== Stored data ==
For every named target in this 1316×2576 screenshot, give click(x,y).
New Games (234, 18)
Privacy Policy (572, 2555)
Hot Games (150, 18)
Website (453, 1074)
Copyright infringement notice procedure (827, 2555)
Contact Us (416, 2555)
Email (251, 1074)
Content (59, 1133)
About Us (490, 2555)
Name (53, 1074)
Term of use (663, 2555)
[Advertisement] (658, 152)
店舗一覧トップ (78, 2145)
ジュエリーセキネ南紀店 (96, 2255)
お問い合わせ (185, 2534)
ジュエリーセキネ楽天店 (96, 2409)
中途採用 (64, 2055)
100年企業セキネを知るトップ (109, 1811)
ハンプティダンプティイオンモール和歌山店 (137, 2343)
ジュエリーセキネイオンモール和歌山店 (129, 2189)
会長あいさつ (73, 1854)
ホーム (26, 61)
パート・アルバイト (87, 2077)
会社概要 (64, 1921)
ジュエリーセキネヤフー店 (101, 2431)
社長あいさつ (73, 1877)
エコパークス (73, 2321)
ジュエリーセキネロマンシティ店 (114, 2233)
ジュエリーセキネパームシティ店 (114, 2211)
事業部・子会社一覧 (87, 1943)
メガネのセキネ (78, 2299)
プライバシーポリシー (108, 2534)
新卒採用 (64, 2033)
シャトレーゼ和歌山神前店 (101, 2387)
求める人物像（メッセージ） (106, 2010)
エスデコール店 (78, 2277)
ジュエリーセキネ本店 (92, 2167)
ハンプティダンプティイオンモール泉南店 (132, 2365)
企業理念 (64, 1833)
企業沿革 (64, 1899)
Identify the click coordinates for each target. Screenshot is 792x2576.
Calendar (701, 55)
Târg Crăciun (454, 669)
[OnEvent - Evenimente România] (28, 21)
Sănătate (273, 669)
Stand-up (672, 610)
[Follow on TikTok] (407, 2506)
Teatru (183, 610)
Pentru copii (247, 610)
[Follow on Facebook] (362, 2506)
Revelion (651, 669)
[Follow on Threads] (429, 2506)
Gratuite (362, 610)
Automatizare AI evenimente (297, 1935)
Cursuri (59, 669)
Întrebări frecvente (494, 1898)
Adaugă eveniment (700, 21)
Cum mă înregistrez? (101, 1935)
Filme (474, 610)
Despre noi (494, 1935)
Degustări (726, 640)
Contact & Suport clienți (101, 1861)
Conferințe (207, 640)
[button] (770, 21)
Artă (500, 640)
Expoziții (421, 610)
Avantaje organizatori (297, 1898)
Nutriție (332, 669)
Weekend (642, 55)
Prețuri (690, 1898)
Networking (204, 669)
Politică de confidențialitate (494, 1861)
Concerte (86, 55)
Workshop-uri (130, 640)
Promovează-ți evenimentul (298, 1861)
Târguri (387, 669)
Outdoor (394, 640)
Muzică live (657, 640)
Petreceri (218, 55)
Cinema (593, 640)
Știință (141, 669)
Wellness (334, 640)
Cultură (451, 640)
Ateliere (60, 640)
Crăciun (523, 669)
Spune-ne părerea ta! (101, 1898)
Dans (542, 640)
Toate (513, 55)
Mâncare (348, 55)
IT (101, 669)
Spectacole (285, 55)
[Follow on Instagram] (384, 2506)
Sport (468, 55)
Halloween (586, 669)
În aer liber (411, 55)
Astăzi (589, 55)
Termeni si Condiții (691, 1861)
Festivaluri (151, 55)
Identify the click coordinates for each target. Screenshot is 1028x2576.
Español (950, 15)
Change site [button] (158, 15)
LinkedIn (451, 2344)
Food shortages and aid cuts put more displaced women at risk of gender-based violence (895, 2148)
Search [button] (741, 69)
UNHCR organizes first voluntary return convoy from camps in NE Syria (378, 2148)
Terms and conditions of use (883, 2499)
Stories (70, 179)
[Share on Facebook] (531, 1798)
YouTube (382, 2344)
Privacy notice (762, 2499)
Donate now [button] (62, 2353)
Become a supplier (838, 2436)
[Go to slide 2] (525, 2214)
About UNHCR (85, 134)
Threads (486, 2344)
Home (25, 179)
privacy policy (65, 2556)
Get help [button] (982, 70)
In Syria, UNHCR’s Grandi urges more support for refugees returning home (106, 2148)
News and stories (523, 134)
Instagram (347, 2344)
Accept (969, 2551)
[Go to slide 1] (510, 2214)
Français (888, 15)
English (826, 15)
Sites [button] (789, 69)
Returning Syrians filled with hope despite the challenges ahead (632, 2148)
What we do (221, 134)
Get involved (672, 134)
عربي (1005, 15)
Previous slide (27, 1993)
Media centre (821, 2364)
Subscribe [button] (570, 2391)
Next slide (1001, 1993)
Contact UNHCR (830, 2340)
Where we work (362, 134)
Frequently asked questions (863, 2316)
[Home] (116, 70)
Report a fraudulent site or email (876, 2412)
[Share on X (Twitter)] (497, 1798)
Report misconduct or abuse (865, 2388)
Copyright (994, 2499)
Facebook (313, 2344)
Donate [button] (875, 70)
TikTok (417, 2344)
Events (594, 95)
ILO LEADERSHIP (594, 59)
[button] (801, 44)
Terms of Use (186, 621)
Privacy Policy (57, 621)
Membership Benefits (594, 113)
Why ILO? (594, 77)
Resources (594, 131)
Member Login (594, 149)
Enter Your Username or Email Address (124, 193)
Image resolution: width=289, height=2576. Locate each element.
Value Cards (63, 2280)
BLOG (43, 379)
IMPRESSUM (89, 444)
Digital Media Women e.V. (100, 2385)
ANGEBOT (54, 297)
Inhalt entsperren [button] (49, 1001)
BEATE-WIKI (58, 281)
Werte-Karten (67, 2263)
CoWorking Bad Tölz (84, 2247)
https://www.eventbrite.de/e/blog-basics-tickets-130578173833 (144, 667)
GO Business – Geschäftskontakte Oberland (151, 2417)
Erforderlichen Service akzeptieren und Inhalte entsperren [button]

== Exercise details ==
Please let your answer be exactly the lines from the one holding "ANGEBOT (54, 297)" through the last line of the entries above, both ends included.

== Result for this exercise ==
ANGEBOT (54, 297)
Inhalt entsperren [button] (49, 1001)
BEATE-WIKI (58, 281)
Werte-Karten (67, 2263)
CoWorking Bad Tölz (84, 2247)
https://www.eventbrite.de/e/blog-basics-tickets-130578173833 (144, 667)
GO Business – Geschäftskontakte Oberland (151, 2417)
Erforderlichen Service akzeptieren und Inhalte entsperren [button]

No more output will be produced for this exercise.